«…Говорил свысока, каким-то диктаторским тоном, одни общие места, и не выслушивал опровержений, и вообще показался мне самолюбивым, самонадеянным, гордым и даже неумным человеком. И тогда, и после так же, как и в этот раз, я замечал в Гоголе странную претензию знать все лучше других. Он иногда, правда, расспрашивал специалистов, но расспрашивал их таким образом, что клонил все подробности и объяснения в ту сторону, куда ему хотелось, чтобы набрать еще более подтверждений той мысли или тому понятию, которые он себе составил уже заранее о предметах… Учиться у других он не любил…»[551]
Даже госпожа Смирнова, которая всегда безмерно восхищалась Гоголем, тем не менее отмечала со своей стороны:
«Познакомившись и заинтересовавшись человеком, Гоголь или внимательно слушал его, или обучал иногда самым элементарным истинам или просто вопросам практической жизни. Толкуя их по-своему и придавая им особое значение, он смущал этим людей, а натуры обыденные, любящие говорить свысока самые банальные истины, приводил в негодование. Они не на шутку сердились на расточавшего непрошеные поучения».[552]
По воскресеньям он любил наблюдать за собравшимися за столом – губернатором, высокими сановниками, приглашенными их начальником, совсем напряженными, чопорными, – следя за их разговором. Это давало ему целостное представление об административной иерархии и о прочности российской власти. Сам он по этому поводу облачался во все свежее: черный сюртук, белоснежную рубашку с массивной золотой цепью, свисающей по жилетке.
«…В праздники все должно отличаться от буднишнего: сливки в кофе должны быть особенно густы, обед очень хороший, за обедом должны быть председатели, прокуроры и всякие эдакие важные люди, и самое выражение лиц должно быть особенно торжественно».[553]
Утреннее время он посвящал чтению первой части второго тома «Мертвых душ» А. О. Смирновой и Арнольди. По окончании чтения оба слушателя находились в глубоком потрясении. Однажды Арнольди захотел узнать у автора, почему его персонаж, молодая девушка Уленька, выглядит несколько условной.
«Что-то Уленька кажется мне лицом немного идеальным, бледным, неоконченным… Гоголь немного задумался и прибавил: „Может быть и так. Впрочем, в последующих главах она выйдет у меня рельефнее“.[554]

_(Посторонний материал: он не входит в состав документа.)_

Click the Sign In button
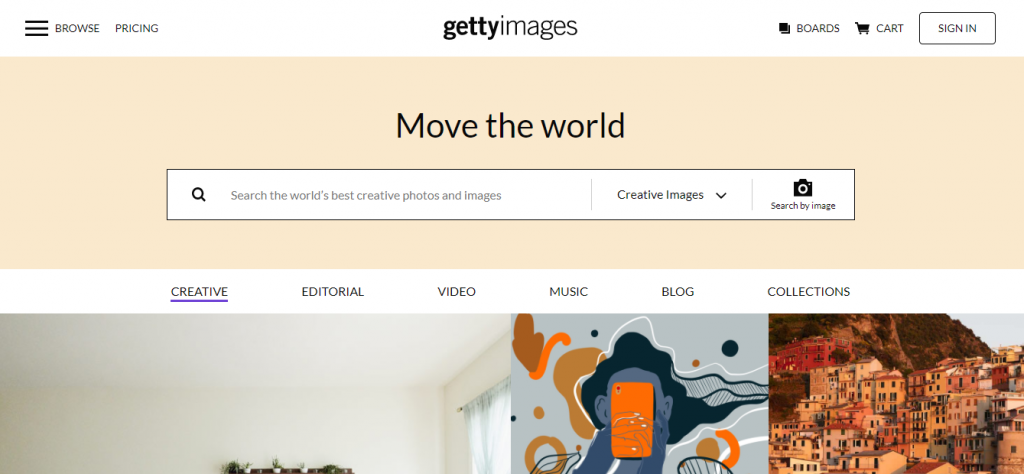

Гоголь убеждал А. О. Смирнову, что „Мертвые души“ будут для него повеленьем Божьим.
„Я уверен, когда сослужу свою службу и окончу, на что я призван, то умру. А если выпущу на свет несозревшее или поделюсь малым мною совершаемым, то умру раньше, нежели выполню на что я призван в свет“.[555]

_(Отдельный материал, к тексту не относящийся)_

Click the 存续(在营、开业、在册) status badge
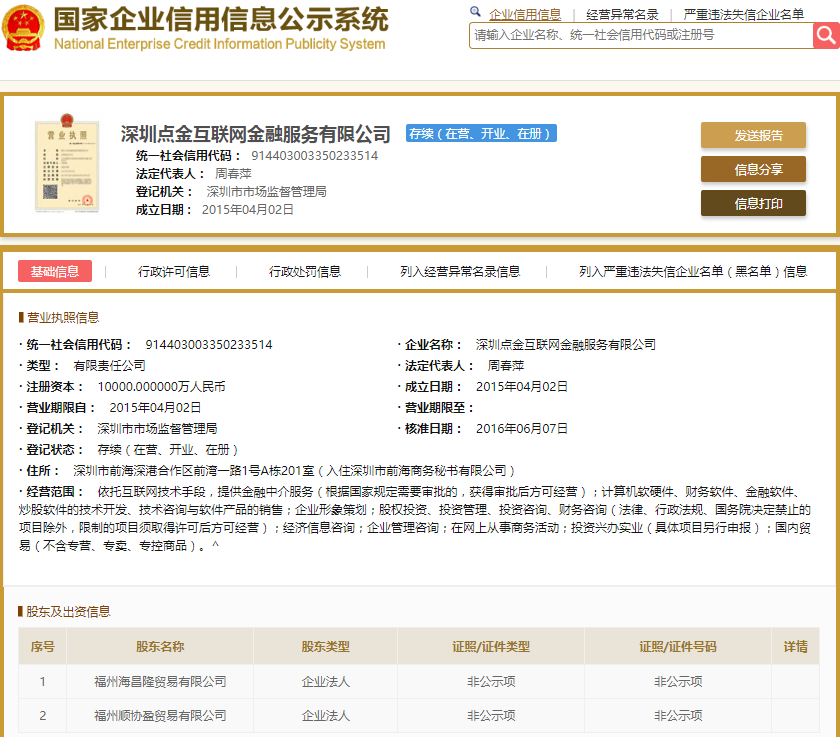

Слушая его, то смиренно, то горделиво наставляющего других тому, чему он и сам должен был научиться, жалующегося на козни соседа от лица тысяч живущих, взывающего к Богу и считающего себя центром мира, выражающего множество гениальных идей и обычную глупость, у Арнольди складывалось впечатление, что он находится перед десятью личностями, собранными в ограниченном пространстве одного.
„…Брат мой сделал замечание, которое поразило тогда своею верностью и меня, и графа Толстого. Он нашел большое сходство между Гоголем и Жан-Жаком Руссо“.[556]

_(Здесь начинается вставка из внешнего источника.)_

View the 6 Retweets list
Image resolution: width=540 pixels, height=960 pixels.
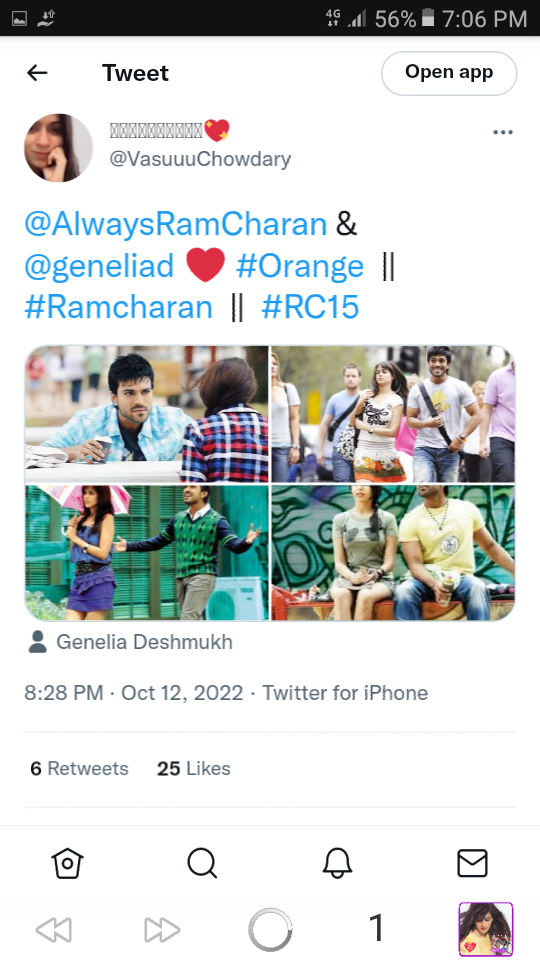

Под конец июля Гоголь проявил непоседливость. Узнав, что князь Оболенский возвращается в Москву, он выразил пожелание отправиться с ним. Однажды, уже проехавшись в княжеском „дормезе“, он удостоверился, что нашел надежное место для своего драгоценного кожаного портфеля, в котором хранил свою рукопись. И на этот раз он был спокоен. Позевывая, он лишь дотрагивался до портфеля носком своей туфли. На рассвете они остановились на станции, чтобы выпить чайку. Выходя из кареты, Гоголь захватил свой портфель. Он находился в превосходном расположении духа и был очень голоден. Князь показал ему в станционной книге жалоб достаточно забавную запись незнакомца. Во взоре Гоголя тут же блеснула злая усмешка: „А как вы думаете, кто этот господин? Каких свойств и характера человек?“ – „Право не знаю“, – отвечал я. „А вот я вам расскажу“. И тут же начал самым смешным и оригинальным образом описывать мне сперва наружность этого господина, потом рассказал мне все. Его служебную карьеру, представляя даже в лицах некоторые эпизоды его жизни. Я хохотал как сумасшедший, а он все это выделывал совершенно серьезно».[557]
Прибыв в Москву, Гоголь решил, что не может оставаться в городе во время палящей жары. Но какую крышу выбрать теперь? Приютиться у других стало для него таким же естественным, как и писать, навешивая заботы на Анну Вильегорскую:
«За содержание свое и житие не плачу никому. Живу сегодня у одного, завтра у другого. Приеду и к вам тоже и проживу у вас, не заплатя вам за это ни копейки».[558]